Kelly At Large #127 May Day Edition, Illustrated
In which I get caught up in the violence in Paris. Plus bonus cat photos.
Hello from Paris!
After a somewhat peaceful week spent writing and feeding a friend’s cat, I inadvertently celebrated Beltane eve, watering my plants, burning toast, and spilling the salty remnants from a bag of chips in front of our doorway to keep out mischievous and wicked fairies taking advantage of the thinning of the layer between our world and theirs.
I stood have taken the hint and stayed safely at home during May Day. Instead, I had the terrible idea of going to the traditional union march and protest marking International Labour Day. A picture worth a thousand words for the newsletter. LOL.
First, trying to find a good place to see the beginning, I got caught in a hailstorm, and had to find shelter, not so much worried about getting soaked as the thousands of stinging little ice pellets that felt a lot like BBs from a gun.

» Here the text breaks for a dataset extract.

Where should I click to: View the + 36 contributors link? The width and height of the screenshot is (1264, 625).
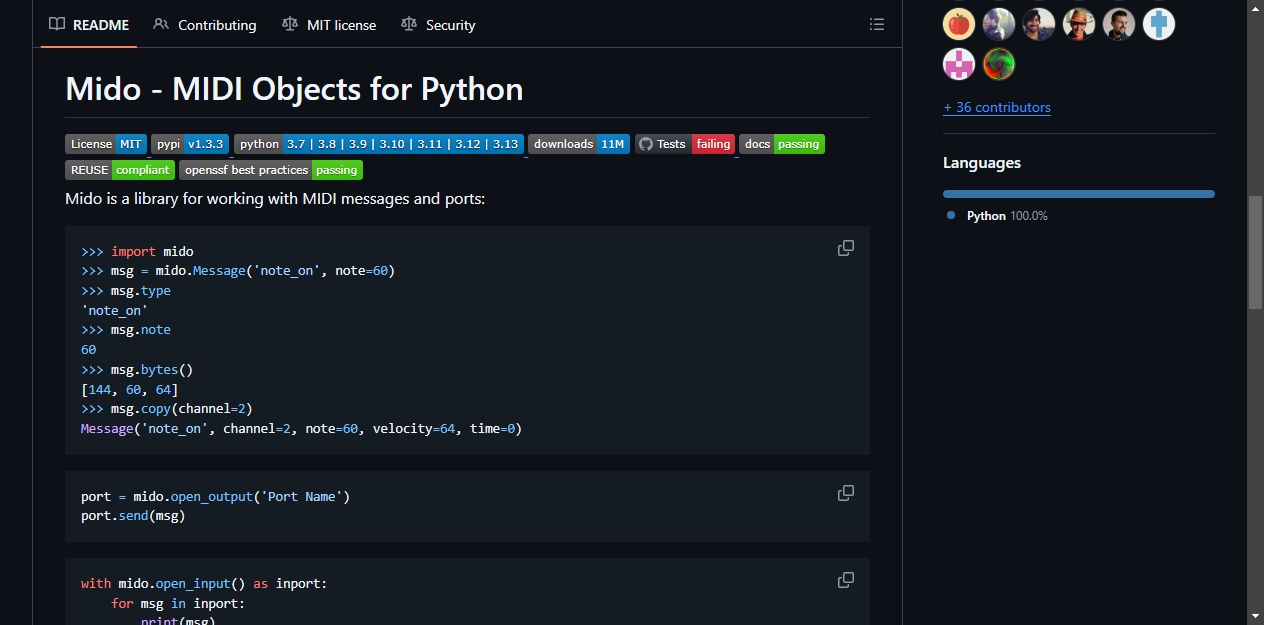[997, 107]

Then, when I finally identified a sheltered bus stop right on Boulevard Voltaire… nothing happened. That’s what it seemed like to me, anyway. Eventually a skinny older woman came by with an armband saying security, saw my eager face, smiled and said, “Not much longer, now.”
She was right. A couple minutes later there were a bunch of police vans and finally a line of armored cops that almost outnumbered the small boisterous group behind them. They were mostly men, some in yellow vests, others in firemen’s coats and silver helmets. And again things just stopped. Nobody in front or behind them.
While they waited to be allowed to continue, they mostly drank beer and smoked cigarettes and talked earnestly, and importantly, visibly happy to be on the streets and together drinking and smoking and taunting the cops, and I remembered my years of dyke activism and thought, “Okay, I understand that.”
But then, after twenty minutes or so of that, the cops allowed them to move, and in the distance I could see the main part of the march start to come my way with colorful banners. Straggling in between were small groups of young white guys in back hoodies and black pants, and I thought, “Is that them?—the fiercesome Black Block?”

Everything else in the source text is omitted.